Genre: Contemporary, Romance
Cath is a Simon Snow fan.
Okay, the whole world is a Simon Snow fan . . .
But for Cath, being a fan is her life — and she’s really good at it. She and her twin sister, Wren, ensconced themselves in the Simon Snow series when they were just kids; it’s what got them through their mother leaving.
Reading. Rereading. Hanging out in Simon Snow forums, writing Simon Snow fan fiction, dressing up like the characters for every movie premiere.
Cath’s sister has mostly grown away from fandom, but Cath can’t let go. She doesn’t want to.
Now that they’re going to college, Wren has told Cath she doesn’t want to be roommates. Cath is on her own, completely outside of her comfort zone. She’s got a surly roommate with a charming, always-around boyfriend, a fiction-writing professor who thinks fan fiction is the end of the civilized world, a handsome classmate who only wants to talk about words . . . And she can’t stop worrying about her dad, who’s loving and fragile and has never really been alone.
For Cath, the question is: Can she do this?
Can she make it without Wren holding her hand? Is she ready to start living her own life? Writing her own stories?

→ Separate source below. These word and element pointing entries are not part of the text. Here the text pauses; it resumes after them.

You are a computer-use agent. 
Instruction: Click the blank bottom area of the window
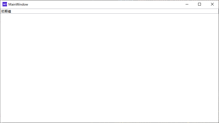coord(110,117)
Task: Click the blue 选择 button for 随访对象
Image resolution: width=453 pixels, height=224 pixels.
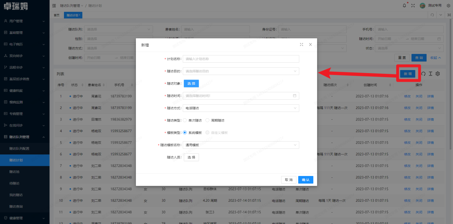Action: [191, 84]
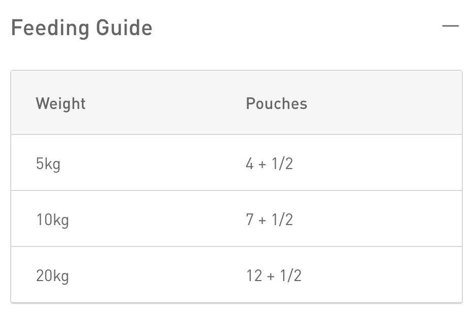The image size is (472, 331).
Task: Click the Feeding Guide heading
Action: 82,27
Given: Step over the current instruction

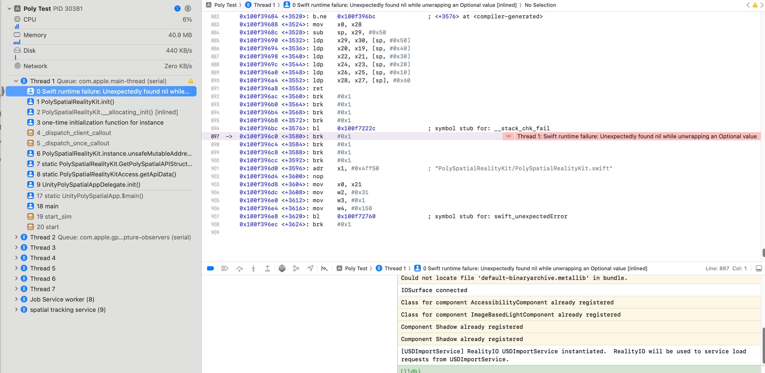Looking at the screenshot, I should click(x=239, y=268).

And does she even want to move on if it means leaving Simon Snow behind?
Let's just say I started to fangirl as soon as I got a copy of this book. Seriously. I loved Eleanor and Park with all may heart, and I was ready to see what else Rowell could concoct. Fangirl is a book about nerd culture, college, love, writing, and self-discovery. This is a much different story than Rowell's first book, but I was not disappointed.
The main character Cath, is a quite the difficult character to like at first, as wells as at some points throughout the story. She is pretty much a typical awkward, stuck-behind-your-computer type of nerdy girl (like some of us) and she has a lot of trouble getting out there. She starts to open up when her roommate and Cath's twin sister Wren start pulling her out into the world and she beings to open up more as a character.
Wren was also a difficult character to figure out at times. She was still a very nerdy character but she was on the opposite end of the spectrum as Cath socially, and she was often a crazy drunk. I started to finally like her in the end when she isn't drinking and pushing Cath away anymore.
Two other major character, Reagan and Levi we two characters that helped Cath pop out of her socially-awkward bubble and get into the real world. Sometimes it was hard to tell why they liked her so much but in the end they worked really well together so it didn't matter.
College settings always seem to be really fresh and fun to dive into, and this one was no exception. This story takes place almost exclusively on a college campus. The setting was fun and fresh and made the book a bit easier to get into.
In general the story was really good. It's pretty much a straight out self-discovery story with romance and some bumps in the road with a few quirks, and I liked that about it. Rowell's work is very addicting, so I'll pretty much read anything she writes.
The ending was not as tied down as I would have liked. There were several things in the story that needed resolution and several of them did get a good ending, but there were a few things I wish had been explained a little more.